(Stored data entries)
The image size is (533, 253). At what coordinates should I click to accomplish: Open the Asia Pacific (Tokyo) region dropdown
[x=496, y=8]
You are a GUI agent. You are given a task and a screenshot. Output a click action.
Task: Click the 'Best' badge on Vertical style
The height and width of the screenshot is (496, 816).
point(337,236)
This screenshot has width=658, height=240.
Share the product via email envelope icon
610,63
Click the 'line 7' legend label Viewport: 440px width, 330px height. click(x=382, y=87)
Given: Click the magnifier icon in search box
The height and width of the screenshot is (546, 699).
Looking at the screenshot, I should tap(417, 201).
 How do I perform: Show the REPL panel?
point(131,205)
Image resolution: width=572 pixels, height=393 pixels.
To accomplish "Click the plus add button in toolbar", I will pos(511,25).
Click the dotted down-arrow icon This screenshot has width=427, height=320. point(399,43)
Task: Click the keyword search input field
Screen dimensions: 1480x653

---

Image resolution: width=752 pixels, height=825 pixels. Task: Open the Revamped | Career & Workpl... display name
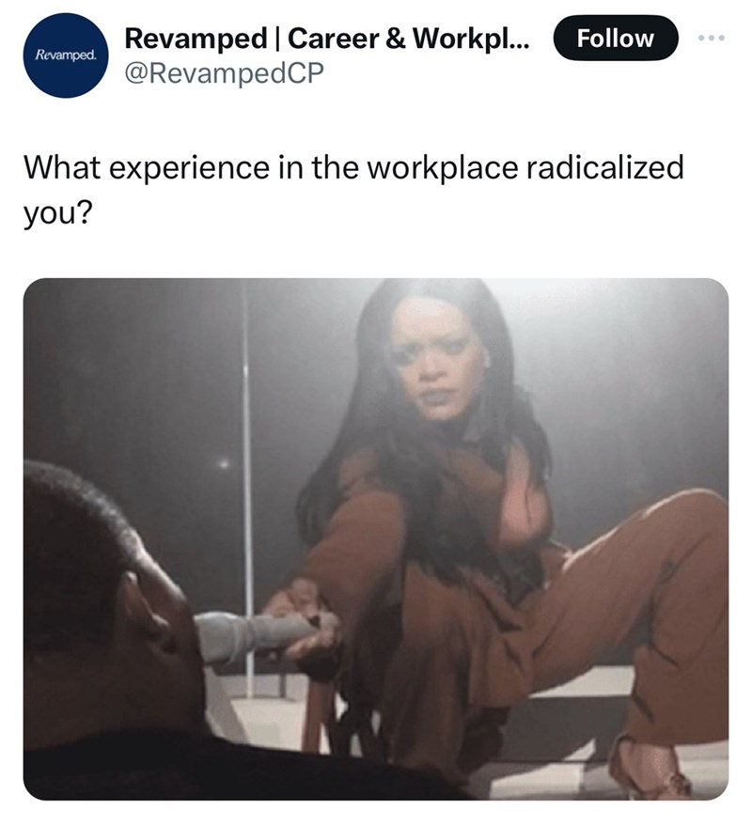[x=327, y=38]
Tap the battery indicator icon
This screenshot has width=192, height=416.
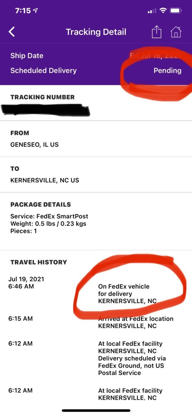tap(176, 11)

# Activity:
Out of the data above, give again only the lines starting at the one holding "Image resolution: width=572" and ending at the one holding "Screen dimensions: 1480x653", unchanged.

# Written answer:
Image resolution: width=572 pixels, height=393 pixels.
To accomplish "Click the plus add button in toolbar", I will pos(511,25).
Click the dotted down-arrow icon This screenshot has width=427, height=320. point(399,43)
Task: Click the keyword search input field
Screen dimensions: 1480x653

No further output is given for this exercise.